11 MARCH 2006, Page 61

Moral maze

Olivia Glazebrook

L’Enfant (The Child) 12A, selected cinemas The Proposition 18, selected cinemas Who is ‘The Child’ of the title? Is it Jimmy, the baby newly born to Sonia and Bruno? Or is it Bruno? Bruno the delinquent, who laughs long and hard at a fart joke, kills time splashing water with a metal rod, or jumps up and down in a puddle while waiting to set up the exchange of his baby for cash. Yes, that’s right, he exchanges his baby for cash.

L’Enfant takes a look at a situation that, while not exactly everyday, is probably more commonplace than we’d like to imagine. A girl, Sonia, comes out of hospital after having had a baby boy. She carries him home to find that her boyfriend, the baby’s father, has sublet her apartment. She has nowhere to go, no money, no battery in her phone. She jumps on the back of a passing scooter, clutching Jimmy, and goes looking for her boyfriend Bruno.

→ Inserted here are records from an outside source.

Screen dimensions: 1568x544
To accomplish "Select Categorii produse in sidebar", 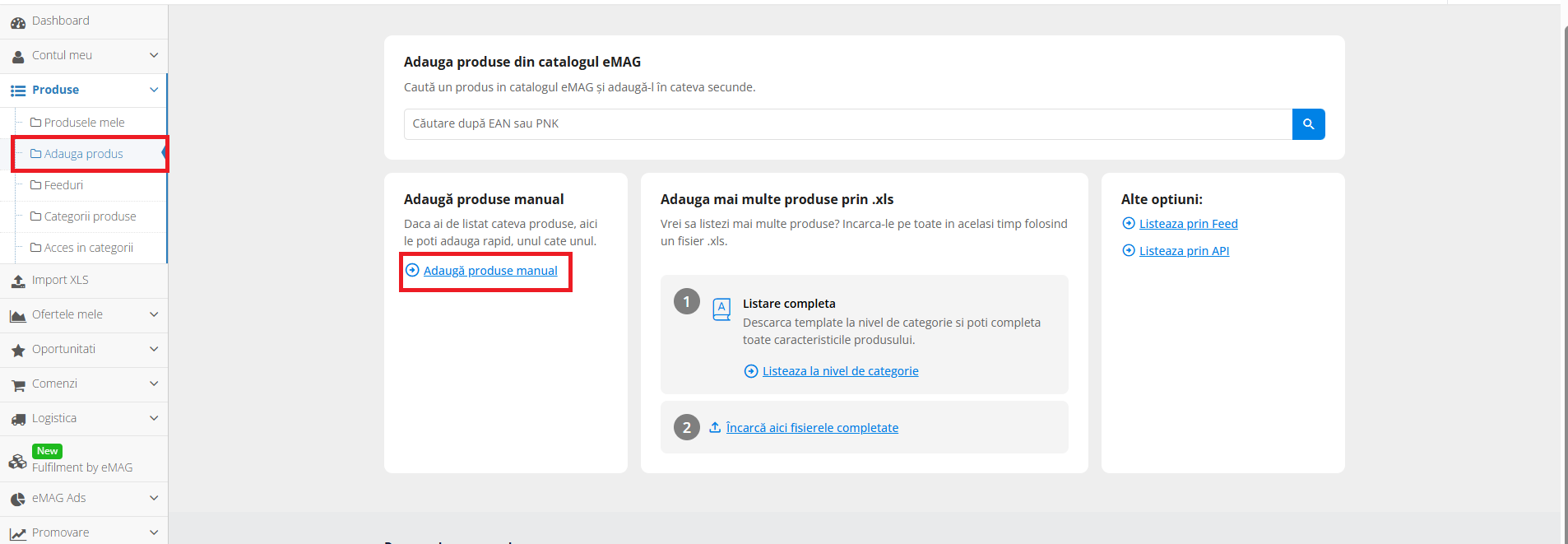I will click(90, 216).

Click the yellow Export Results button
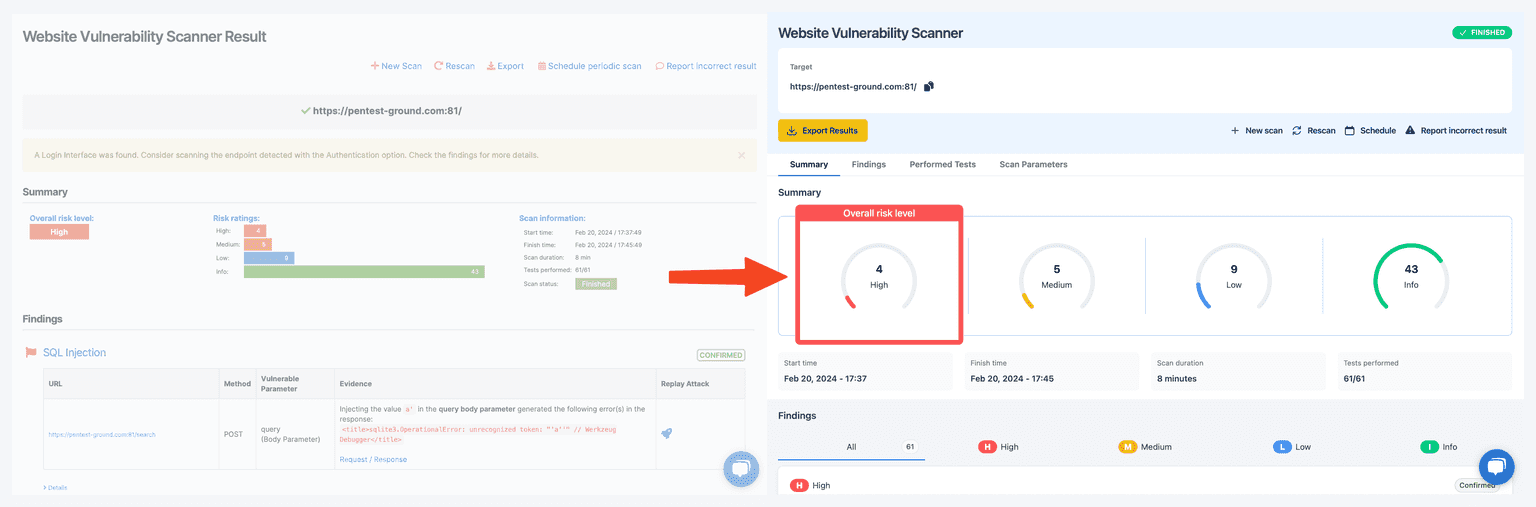point(823,131)
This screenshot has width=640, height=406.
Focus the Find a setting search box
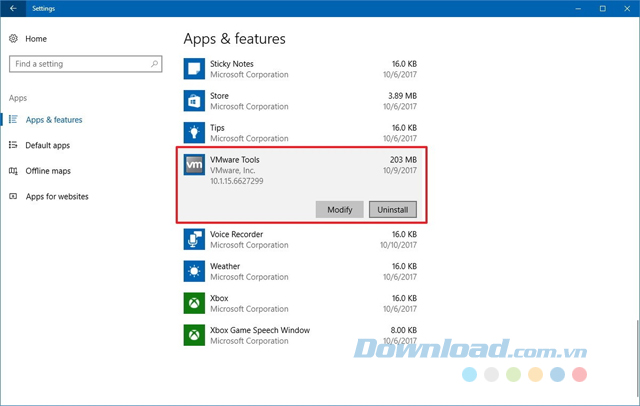80,64
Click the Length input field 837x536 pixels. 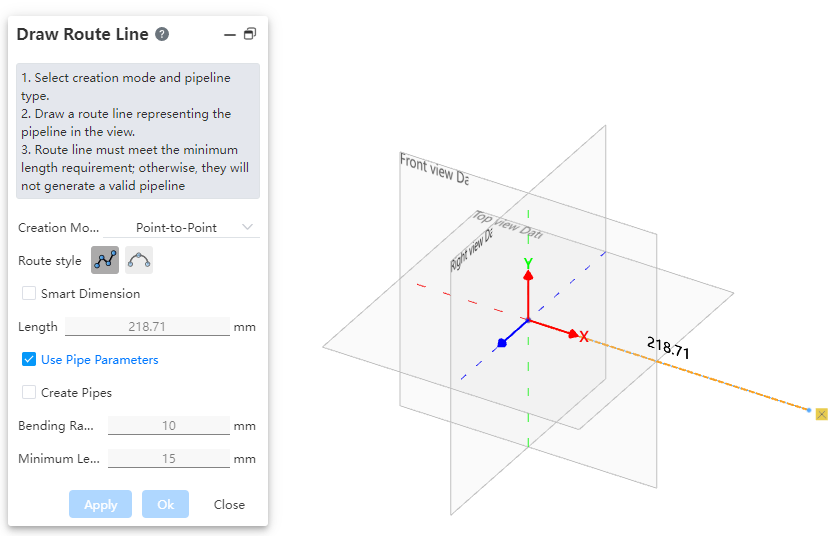tap(147, 327)
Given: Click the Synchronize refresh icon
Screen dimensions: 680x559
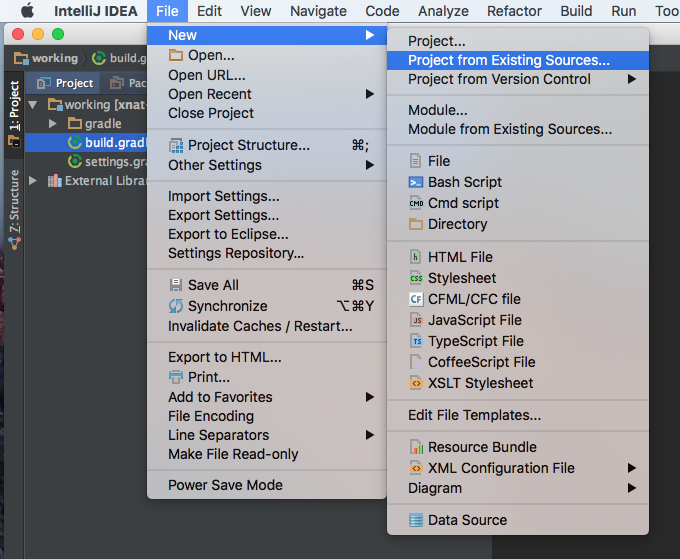Looking at the screenshot, I should coord(176,306).
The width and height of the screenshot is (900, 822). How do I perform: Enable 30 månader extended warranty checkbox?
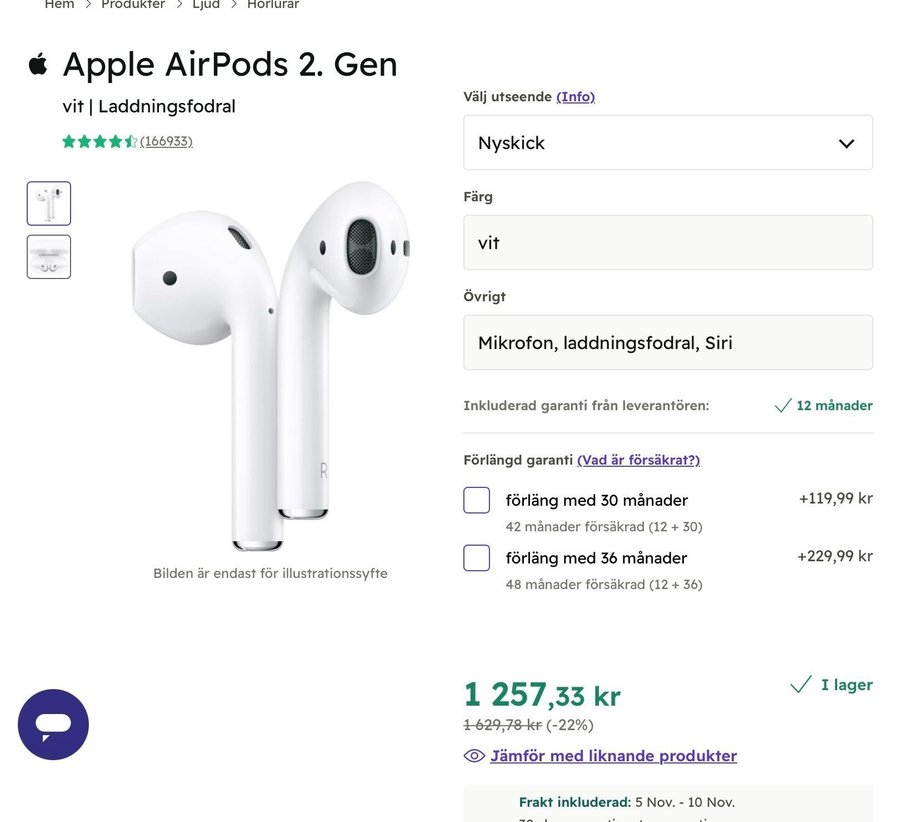coord(476,500)
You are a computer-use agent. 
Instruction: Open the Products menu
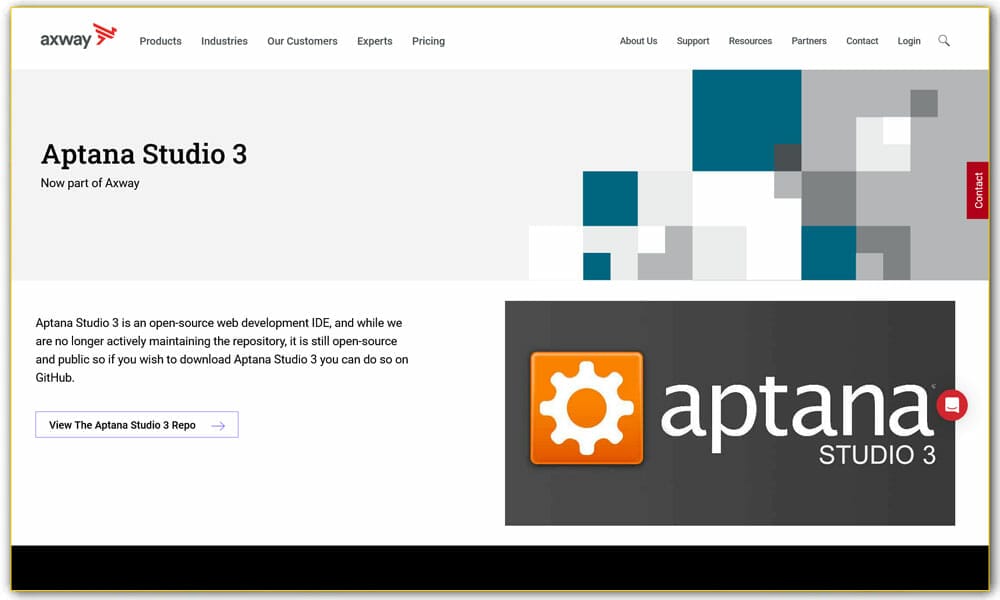click(x=160, y=41)
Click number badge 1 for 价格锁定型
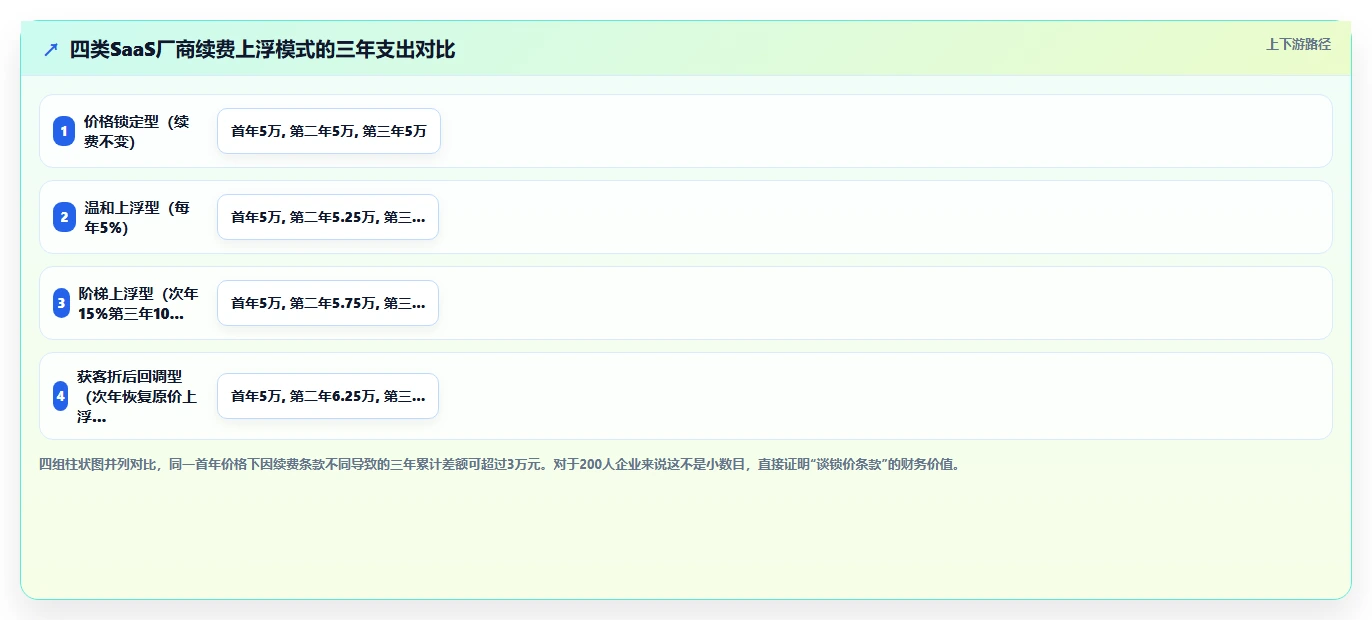 [x=64, y=131]
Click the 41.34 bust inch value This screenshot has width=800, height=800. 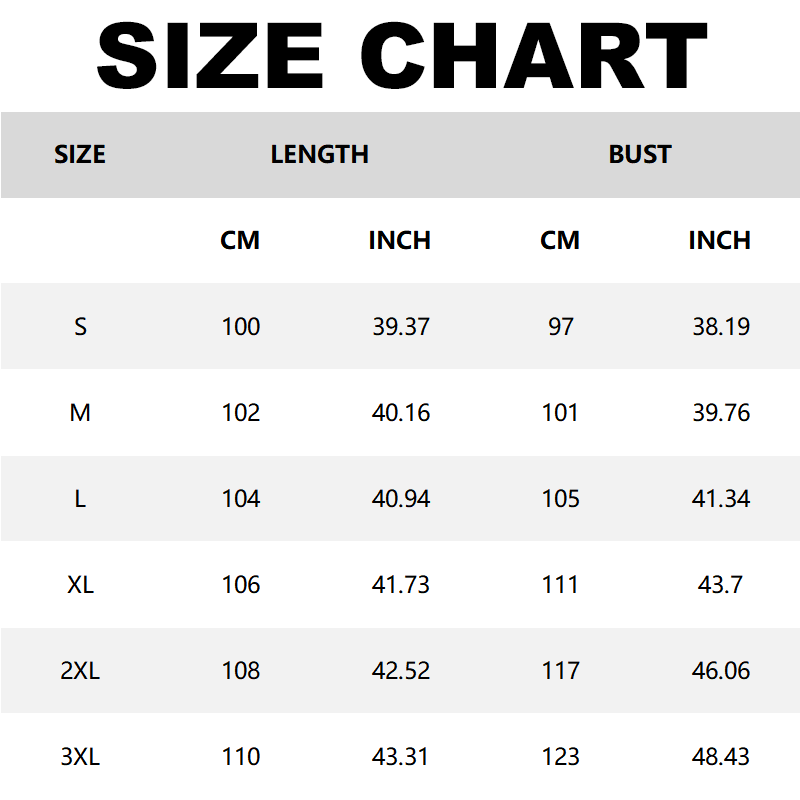coord(721,499)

Bruno’s existence is entirely hand-tomouth. He scorns the idea of a job (‘only f***ers work’) and has instead a ‘gang’ of two thieving schoolboys. He sells on what they steal, and gives them a percentage of his takings. The rent money he has collected for Sonia’s apartment has gone on a new leather jacket. The money he makes on the sale of a video camera he spends on hiring a convertible for the afternoon. He has no home, sleeping in a shack under a motorway and keeping his clothes in a bit of nearby rusty machinery.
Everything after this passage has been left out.